How do householders interact with their heating controls?
conference contributionposted on 22.06.2016, 12:36 by Ashley Morton, Victoria Haines, David Allinson
This paper presents measurements of householders’ manual interaction with their heating controls. The results demonstrate the importance of measuring heating use behaviour directly rather than relying on thermostat and timer settings or inferring heating use from internal temperature measurements. This is the first time, to the author’s knowledge, that manual heating interactions have been recorded. Heating controls will only save energy if used effectively, yet currently, little is known about how they are used. This paper describes an in-depth study of twelve UK residential properties that had new heating controls installed.
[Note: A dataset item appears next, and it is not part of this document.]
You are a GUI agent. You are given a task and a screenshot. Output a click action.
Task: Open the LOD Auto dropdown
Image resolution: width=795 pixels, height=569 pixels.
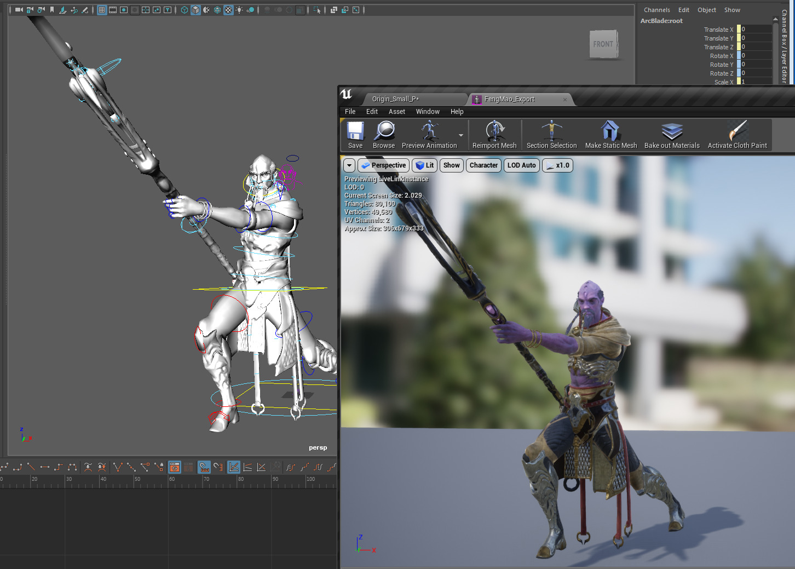(x=521, y=165)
Heating system interactions with these controls, energy consumption and room temperatures were monitored for ten months from July 2014 to April 2015 inclusive, covering autumn and spring shoulder months and the winter heating season. These measured data were supported by a series of qualitative interviews with the households. The paper reports details of the householders’ heating system use, separating the occupants’ manual interactions with the controls from their pre-programmed heating schedules. The findings show that the participants had many manual interactions with their heating systems, even during scheduled heating periods; changing heating durations and demand temperatures. The results also identify that manual interactions with heating controls occur more frequently during the winter season than in the shoulder months. The results have important implications relating to assumptions of set-point temperatures and schedule characteristics previously based only on self-reported use or measured internal temperature profiles.
This research was made possible by Engineering and Physical Sciences Research Council (EPSRC) support for the London-Loughborough Centre for Doctoral Research in Energy Demand (grant EP/H009612/1). It was undertaken in conjunction with the Digital Energy Feedback and Control Technology Optimization (DEFACTO) research project, also funded by the EPSRC (grant EP/K00249X/1).